ENTRIES start
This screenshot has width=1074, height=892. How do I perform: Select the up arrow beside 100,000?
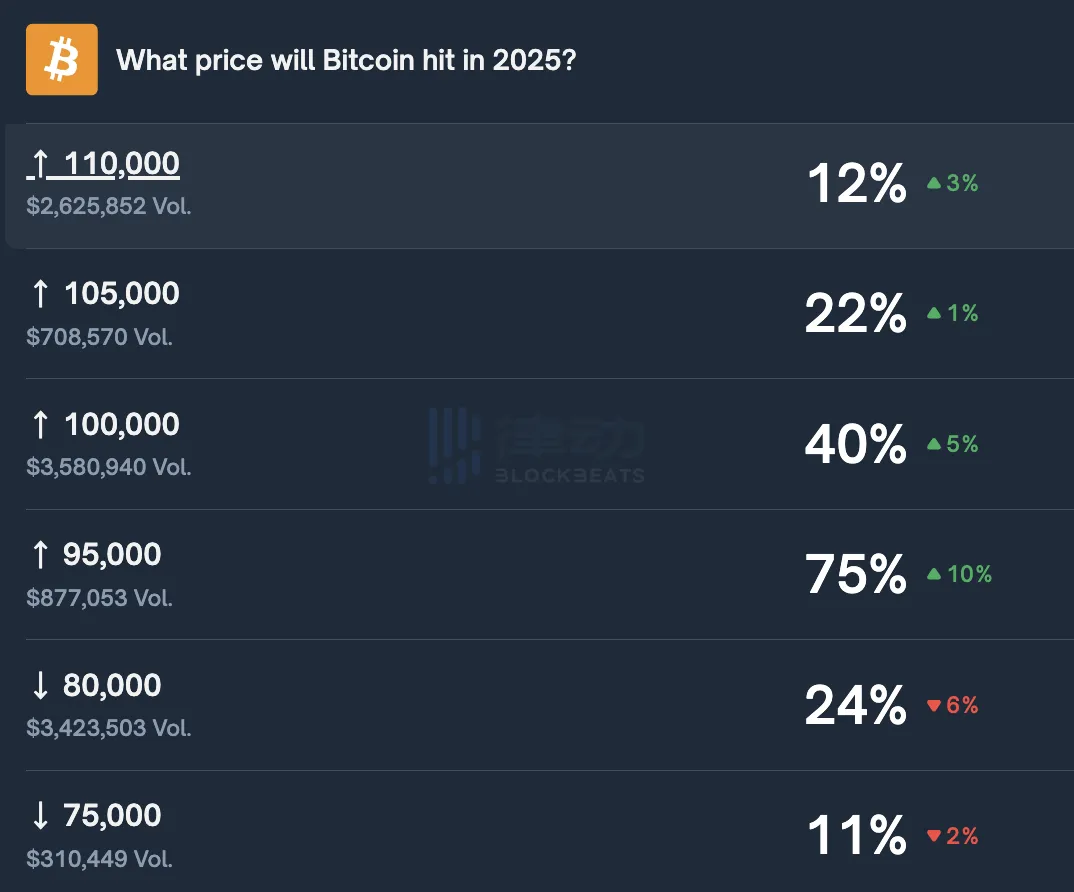click(x=39, y=423)
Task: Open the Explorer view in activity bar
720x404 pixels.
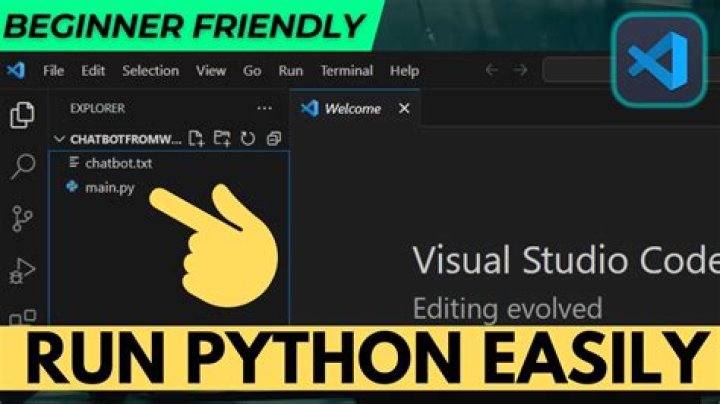Action: tap(22, 114)
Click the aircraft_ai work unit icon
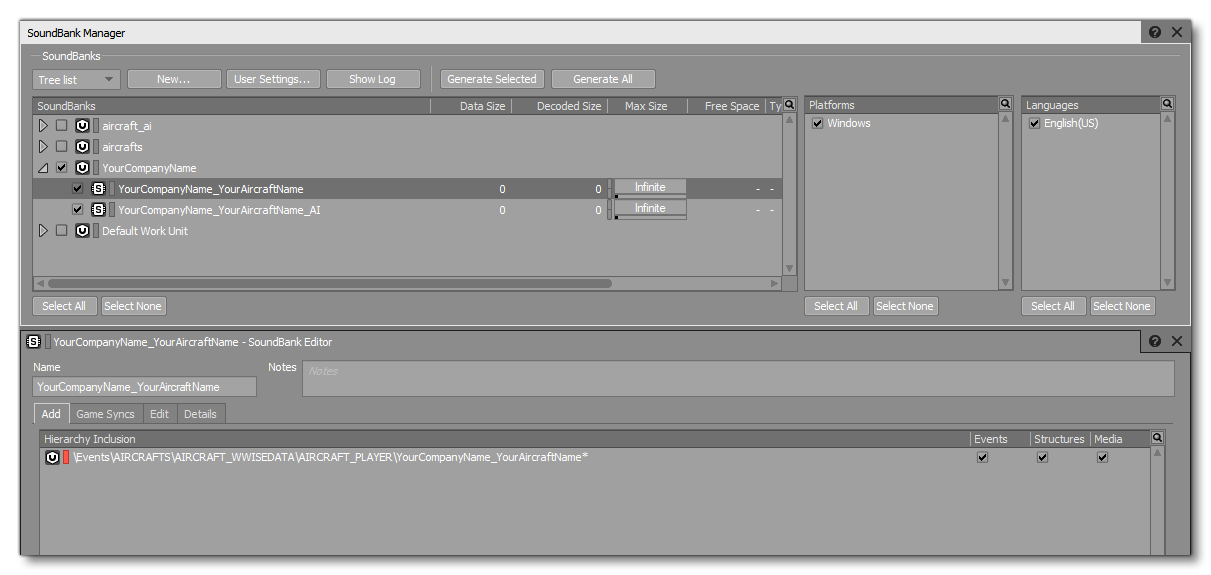The width and height of the screenshot is (1211, 575). [82, 126]
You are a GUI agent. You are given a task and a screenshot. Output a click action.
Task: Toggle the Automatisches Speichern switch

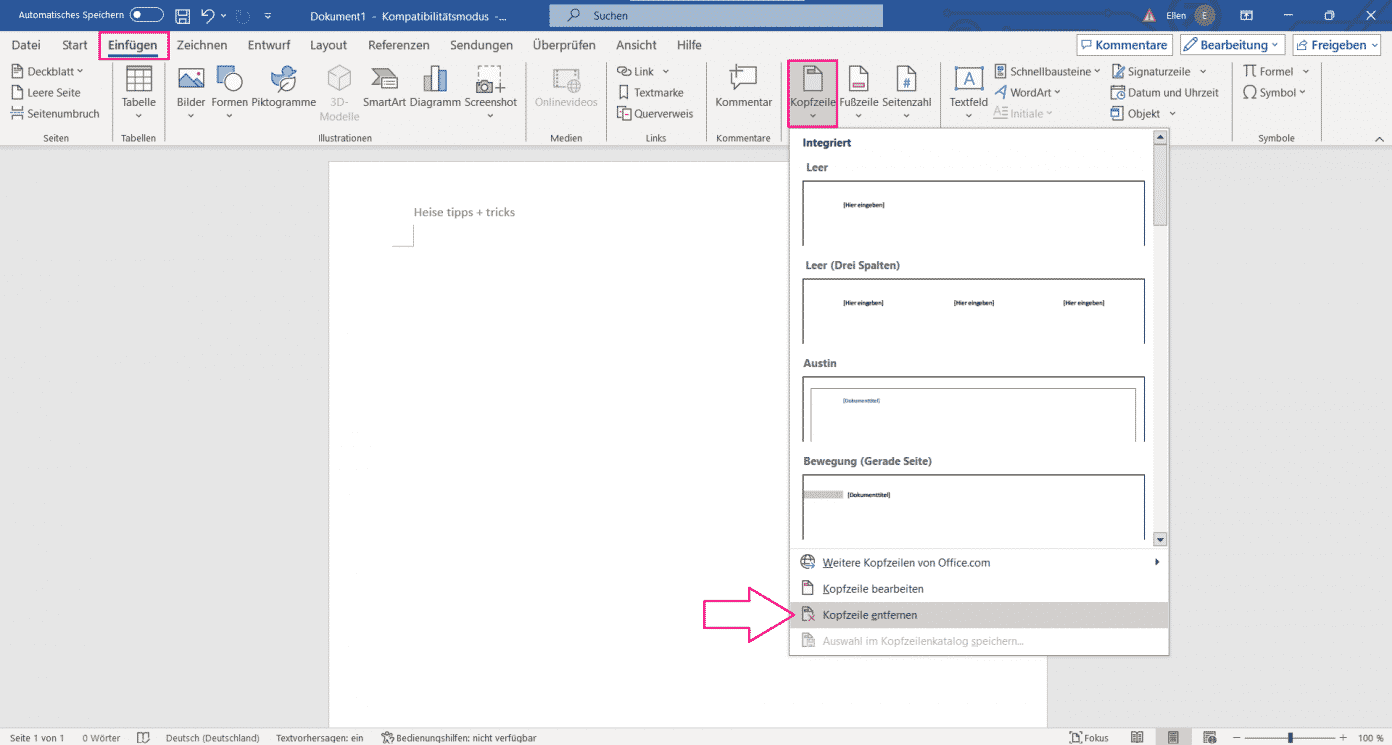point(146,16)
ENTRIES end
• **CHALLENGE**: Render the text of the rows above as a Markdown table with the columns Number and Line, one table row per line, and skip blank lines. Leave the pictures out of the answer.

• **COMPLETE ANSWER**:
| Number | Line |
|---|---|
| 1 | This screenshot has width=1074, height=892. How do I perform: Select the up arrow beside 100,000? |
| 2 | click(x=39, y=423) |
| 3 | Task: Open the Explorer view in activity bar |
| 4 | 720x404 pixels. |
| 5 | Action: tap(22, 114) |
| 6 | Click the aircraft_ai work unit icon |
| 7 | The width and height of the screenshot is (1211, 575). [82, 126] |
| 8 | You are a GUI agent. You are given a task and a screenshot. Output a click action. |
| 9 | Task: Toggle the Automatisches Speichern switch |
| 10 | point(146,16) |